> **What you will do**: Repeat the stretch of items from the line that contains "Follow the account via Подписаться" through the line that contains "(x=838, y=33)", both ends included, leaving the pictures out of your answer.

> **Source records**:

──────

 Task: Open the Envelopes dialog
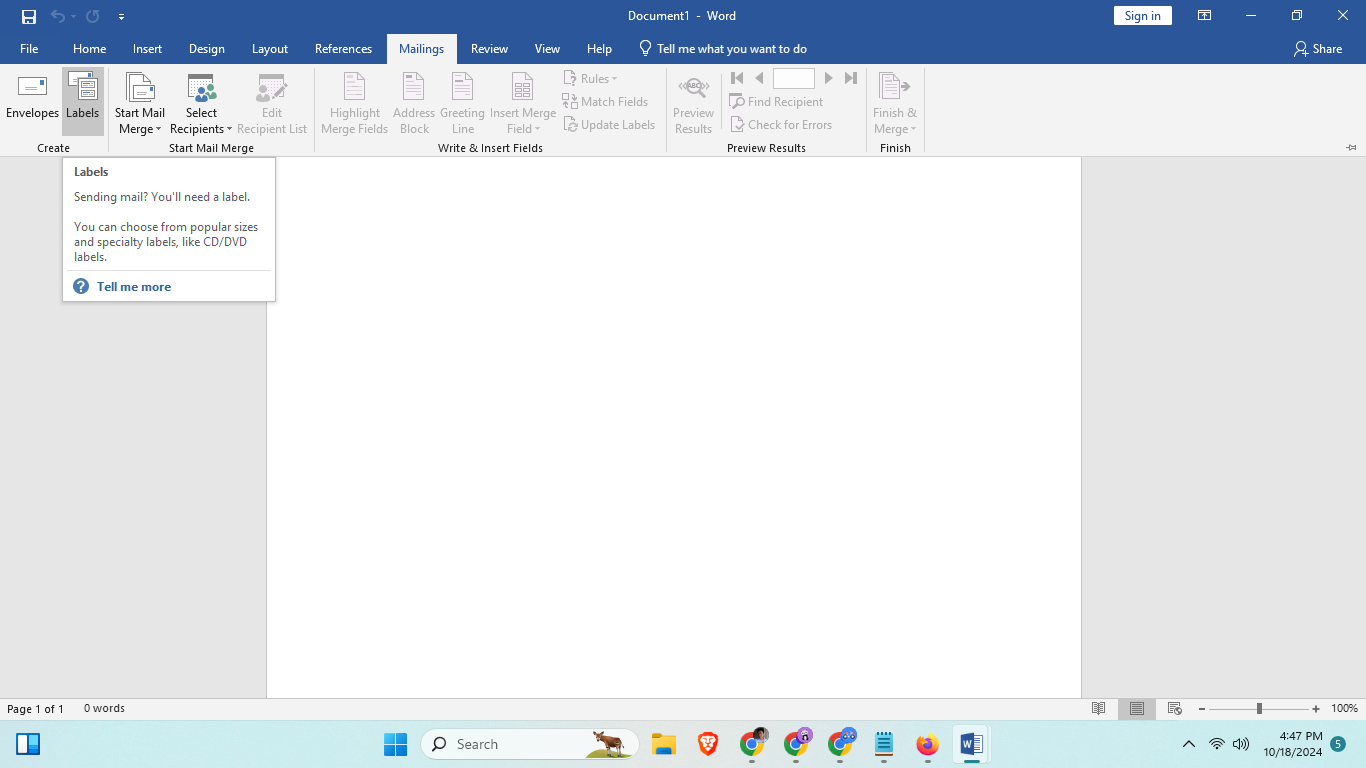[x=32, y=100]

──────

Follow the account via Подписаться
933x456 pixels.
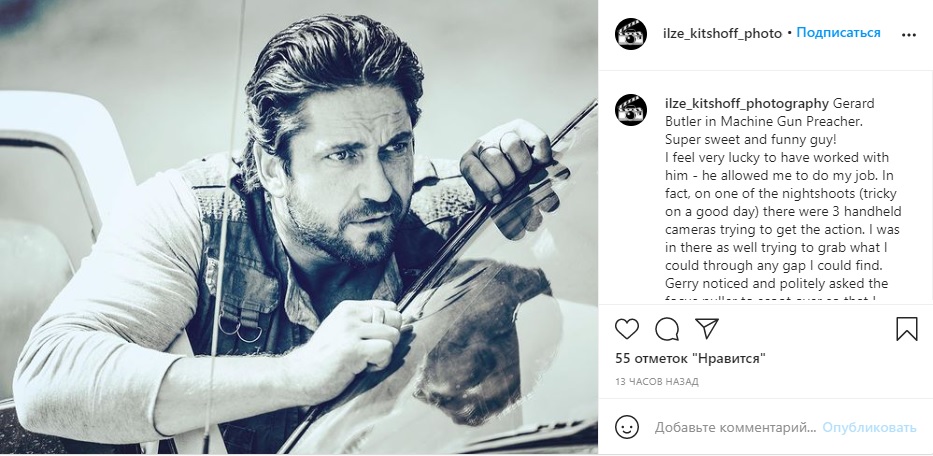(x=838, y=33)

──────

> **Solution to the exercise**:
Follow the account via Подписаться
933x456 pixels.
(x=838, y=33)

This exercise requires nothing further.